Notes de lecture

Van Lysebeth, Willy

1993-10-01

Notes de lecture

Partager sur

"Une fausse note de lecture"

Que faire ?

Voici un livre passionnant, rédigé par un homme dont l'oeuvre est digne du plus grand intérêt.

Donald Meltzer a une intuition clinique sensible, éclairée d'une intelligence innovatrice, audacieuse. Lire "Dream-Life" dès sa parution fut un plaisir ravivant le souvenir de rencontres stimulantes avec son auteur. Une note de lecture en témoigna dans notre revue (n° 7, automne 1985).

Aujourd'hui, il me faut présenter la traduction française de l'ouvrage. Et là, je suis incapable d'exprimer autre chose que la consternation ! Ce texte est illisible, bourré de contresens, confus. Je frémis à l'idée qu'il puisse être un premier contact avec la pensée de Meltzer.

Ce cri du coeur m'est d'autant plus douloureux que le texte français est édité par Césura, Maison dont je recommande les publications (en particulier : Athanassiou, Grinberg et Sandri).

Que faire ?

Alerter l'éditeur ? Bien sûr ! et c'est chose faite (par égards à l'auteur car je répugne à ces correspondances rectificatrices. Je ne me souviens pas avoir déjà écrit une telle lettre).

Prenons un exemple.

Dans le passage choisi, Meltzer étudie la formation de pensées dans l'éprouvé du rêve. Il ébauche une analyse tout à fait originale de l'expérience d'ensemble : "transfert-affect-sensation-figuration-pensée".

Relatant une série de quatre images de rêve d'un patient, il montre comment le contexte d'une séparation annoncée pour les congés de Pâques, l'histoire de la personne et la situation transférentielle du moment concourent au vécu du rêve et aux "formes" qu'il suscite. Meltzer souligne la convergence des éprouvés et de leurs évocations figurées. Il y aperçoit la genèse du symbole par les abstractions successives de l'expérience émotionnelle centrale que le rêve transforme.

Je cite le passage incriminé :

"Les premières caractéristiques frappantes, c'est que les quatre images oniriques semblent avoir une référence associative aux quatre domaines différents de la vie : La vie dans les bois et les études naturalistes, la religion et le mysticisme, la vie au foyer et la sexualité, les études et l'écriture créative. Ceci suggérerait à former des symboles pour représenter ce processus, c'est-à-dire les premiers dérivatifs. Nous pourrions même espérer que de telles séries, comme les quatre rêves de mon patient pourraient se prêter au discernement d'un second dérivatif, et nous conduire ainsi plus près du coeur du mystère tout en démontrant une partie de la signification essentielle de pareils concepts comme le "niveau d'abstraction" par des procédés non abstractionnistes" (pp. 100-101).

Comment comprendre ce charabia ?

En fait, le texte original n'est pas traduit dans son intégralité : il manque 44 lignes au beau milieu d'un paragraphe !

Cette omission (due je présume à une erreur de composition) ne peut cacher l'incompétence du traducteur.
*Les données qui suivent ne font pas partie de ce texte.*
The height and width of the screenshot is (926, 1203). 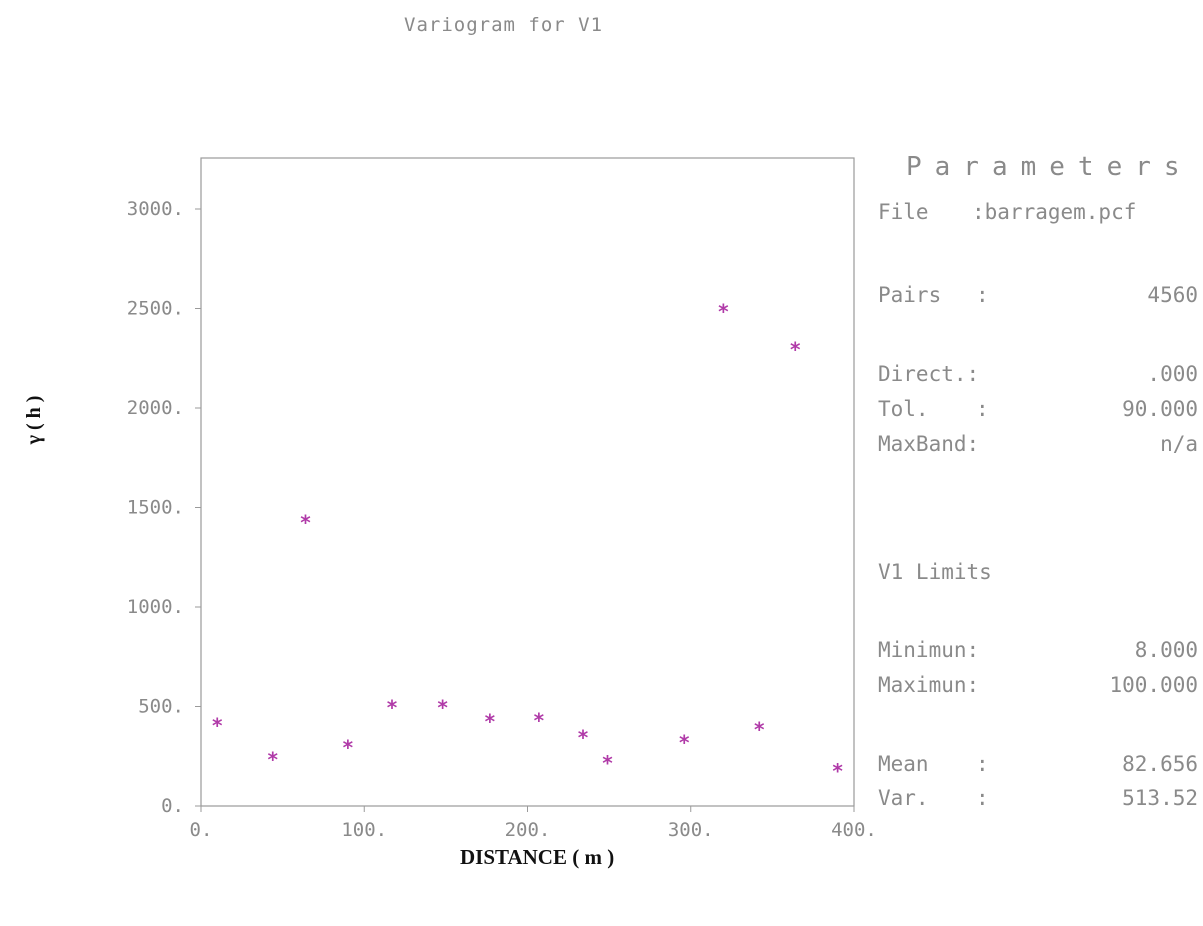 What do you see at coordinates (929, 374) in the screenshot?
I see `direct-label: Direct.:` at bounding box center [929, 374].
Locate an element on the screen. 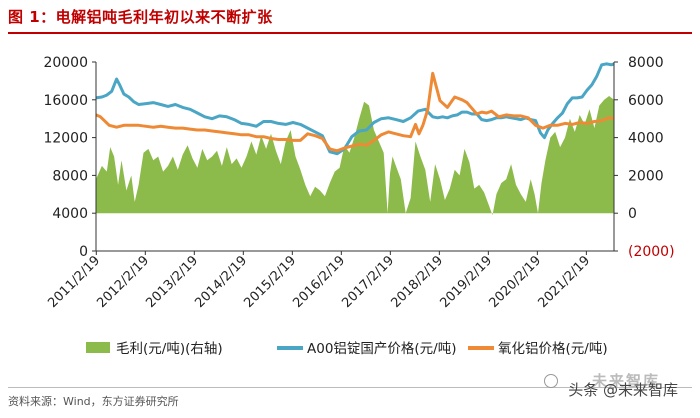 The height and width of the screenshot is (418, 700). left-tick-label: 16000 is located at coordinates (66, 101).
Dans son pataquès, la dérivée première se dit : "les premiers dérivatifs". Pourtant le contexte mentionne la pente d'une courbe, il est inadmissible de ne pas reconnaître la métaphore mathématique.

C'est d'autant plus dommageable à la compréhension de Meltzer que cette analogie illustre comment une forme sous-jacente à une série d'images peut représenter le mouvement même de la formation du sens. Elle permet ainsi d'appliquer en pratique la notion bionienne d'abstraction.

D'autres approximations émaillent la version française.

pourquoi traduire "congruence" par "conformité" ? C'est vide de sens. Or, le même terme existe en français avec la rigueur logique voulue par l'auteur ! Vous conviendrez aussi que, "rendre : "creative intercourse" par : "un échange créatif" affadit la pensée meltzérienne.

Je pourrais, hélas !, multiplier les exemples frisant le ridicule.

Renoncez à lire ce "Monde vivant du rêve" (en son état actuel).

Retournons à l'essentiel, "Dream-Life".